PROMPT 1:
In the text about the Kilimanjaro cable car, condense the paragraph beginning "As someone who likes to hike" into one or two sentences, keeping its main facts.
PROMPT 2:
Pick up the text about the Kilimanjaro cable car after its final sentence and keep writing it.

TEXT:
I haven’t been to Africa. But since I don’t live under a rock, I know about Mount Kilimanjaro. It’s one of those mountains you learn of early, maybe because of its height, maybe because of its name, which is fun to say because it sounds silly when you’re a kid.
It was one of those places that always held a certain majesty. An unreachable destination for me, despite the fact that it is actually reachable. Tens of thousands of people climb it every year. They earn the summit with their own two feet.
So when I heard on the radio the other day that Tanzania was in the process of constructing a cable car that will take visitors to the top of Kilimanjaro, I immediately cringed. What a tragedy.
As someone who likes to hike and explore and climb and scratch my way to the top of something, that was my first reaction. And it was supported, in a totally unabashed way, by an English adventurer the host interviewed as part of the story. This guy was fired up, calling the idea “stupid” and saying it was a “bloody” this and a “bloody” that.
The host apologized for the guy, saying he wished he had been more “mealy-mouthed,” which gave me more reason to love the whole conversation. What a great saying.

[Dataset records]
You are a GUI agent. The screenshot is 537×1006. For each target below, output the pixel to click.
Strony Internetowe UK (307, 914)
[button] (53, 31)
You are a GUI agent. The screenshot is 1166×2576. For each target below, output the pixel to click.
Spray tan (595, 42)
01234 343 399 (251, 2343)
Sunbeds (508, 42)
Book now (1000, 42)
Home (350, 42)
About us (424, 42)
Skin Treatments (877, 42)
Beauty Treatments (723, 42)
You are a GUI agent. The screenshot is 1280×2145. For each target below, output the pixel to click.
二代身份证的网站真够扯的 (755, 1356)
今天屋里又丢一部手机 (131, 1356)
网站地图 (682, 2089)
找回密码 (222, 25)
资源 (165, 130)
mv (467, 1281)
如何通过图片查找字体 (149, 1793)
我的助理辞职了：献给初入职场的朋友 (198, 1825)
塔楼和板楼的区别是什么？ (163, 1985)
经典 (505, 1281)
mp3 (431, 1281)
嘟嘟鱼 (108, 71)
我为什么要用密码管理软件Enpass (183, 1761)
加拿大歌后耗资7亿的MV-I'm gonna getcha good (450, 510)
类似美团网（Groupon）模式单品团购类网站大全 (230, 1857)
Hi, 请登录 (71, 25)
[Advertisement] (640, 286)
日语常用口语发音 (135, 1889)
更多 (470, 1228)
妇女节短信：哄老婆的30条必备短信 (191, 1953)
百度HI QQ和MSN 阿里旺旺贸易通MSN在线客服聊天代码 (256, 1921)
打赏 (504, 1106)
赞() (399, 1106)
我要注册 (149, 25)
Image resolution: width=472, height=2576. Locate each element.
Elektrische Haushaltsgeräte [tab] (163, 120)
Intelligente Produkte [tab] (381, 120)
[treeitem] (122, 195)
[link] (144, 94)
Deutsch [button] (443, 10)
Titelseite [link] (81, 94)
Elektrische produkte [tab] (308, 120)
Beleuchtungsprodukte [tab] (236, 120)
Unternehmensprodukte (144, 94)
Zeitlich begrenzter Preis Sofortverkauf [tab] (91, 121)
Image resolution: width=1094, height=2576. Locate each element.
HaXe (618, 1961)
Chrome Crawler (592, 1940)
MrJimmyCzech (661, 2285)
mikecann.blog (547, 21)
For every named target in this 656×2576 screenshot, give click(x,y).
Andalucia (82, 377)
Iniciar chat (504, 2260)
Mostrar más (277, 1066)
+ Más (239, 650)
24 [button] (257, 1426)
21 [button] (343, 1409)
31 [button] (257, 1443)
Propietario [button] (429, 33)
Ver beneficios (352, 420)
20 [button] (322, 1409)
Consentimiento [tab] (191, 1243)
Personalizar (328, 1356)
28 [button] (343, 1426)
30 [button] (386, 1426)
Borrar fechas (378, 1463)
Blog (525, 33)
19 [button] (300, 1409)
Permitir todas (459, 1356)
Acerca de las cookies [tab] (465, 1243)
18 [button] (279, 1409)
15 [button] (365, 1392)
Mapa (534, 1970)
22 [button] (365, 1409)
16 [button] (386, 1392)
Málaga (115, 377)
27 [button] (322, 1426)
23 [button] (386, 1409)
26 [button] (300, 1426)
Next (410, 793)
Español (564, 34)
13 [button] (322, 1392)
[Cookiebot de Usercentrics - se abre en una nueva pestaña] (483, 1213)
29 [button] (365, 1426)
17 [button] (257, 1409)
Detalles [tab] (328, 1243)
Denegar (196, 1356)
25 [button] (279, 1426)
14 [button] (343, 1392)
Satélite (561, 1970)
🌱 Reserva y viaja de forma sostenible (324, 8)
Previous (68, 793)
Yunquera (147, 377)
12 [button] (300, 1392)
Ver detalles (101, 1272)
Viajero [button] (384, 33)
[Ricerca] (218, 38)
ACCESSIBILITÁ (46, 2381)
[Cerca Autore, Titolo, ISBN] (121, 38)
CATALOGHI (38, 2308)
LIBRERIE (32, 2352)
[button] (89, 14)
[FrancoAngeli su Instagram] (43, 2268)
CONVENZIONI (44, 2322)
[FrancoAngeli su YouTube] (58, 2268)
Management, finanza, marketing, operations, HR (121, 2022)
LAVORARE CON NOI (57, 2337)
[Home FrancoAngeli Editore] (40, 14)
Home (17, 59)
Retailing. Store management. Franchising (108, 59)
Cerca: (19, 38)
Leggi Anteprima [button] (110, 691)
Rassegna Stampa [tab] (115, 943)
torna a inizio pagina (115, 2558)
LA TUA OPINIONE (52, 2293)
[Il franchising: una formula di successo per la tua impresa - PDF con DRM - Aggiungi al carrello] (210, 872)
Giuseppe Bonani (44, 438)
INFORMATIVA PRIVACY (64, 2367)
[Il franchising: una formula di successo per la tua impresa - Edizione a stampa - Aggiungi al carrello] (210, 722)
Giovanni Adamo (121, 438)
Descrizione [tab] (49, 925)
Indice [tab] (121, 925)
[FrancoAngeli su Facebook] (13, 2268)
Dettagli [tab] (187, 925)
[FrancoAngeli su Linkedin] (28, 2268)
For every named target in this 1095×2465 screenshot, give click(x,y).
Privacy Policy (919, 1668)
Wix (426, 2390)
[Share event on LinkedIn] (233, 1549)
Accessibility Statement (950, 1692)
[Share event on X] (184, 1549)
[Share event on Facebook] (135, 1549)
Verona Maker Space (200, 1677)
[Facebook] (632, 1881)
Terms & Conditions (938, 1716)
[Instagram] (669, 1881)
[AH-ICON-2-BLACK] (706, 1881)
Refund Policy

TASK RESULT 1:
As a hiker and climber, I had that reaction first, and an English adventurer interviewed for the radio story openly backed it up: he was fired up, called the idea "stupid," and kept calling things "bloody."

TASK RESULT 2:
But in the end, I totally agreed with that hiker guy, who claimed the cable car would ruin the experience, cause unemployment, affect the environment and displace wildlife. I even agreed when he repeated all those things for a second time (like I said, he was fired up beyond remembering what he had already said).
The biggest reason not to do it? Because it robs people of the adventure. It robs people of the chance to earn an incredible accomplishment. It makes something extraordinary absolutely ordinary.
People could train and prepare and endure the elements that come with hiking to the top of the continent’s tallest mountain – or they could just catch a ride to the top, which would then become more crowded and more infected by selfies and trash and, likely, some tragedies.
So yeah. I’m with the not-so-mealy-mouthed hiker guy. I don’t know what the bloody hell those folks are thinking. A Kilimanjaro summit should be earned, not bought.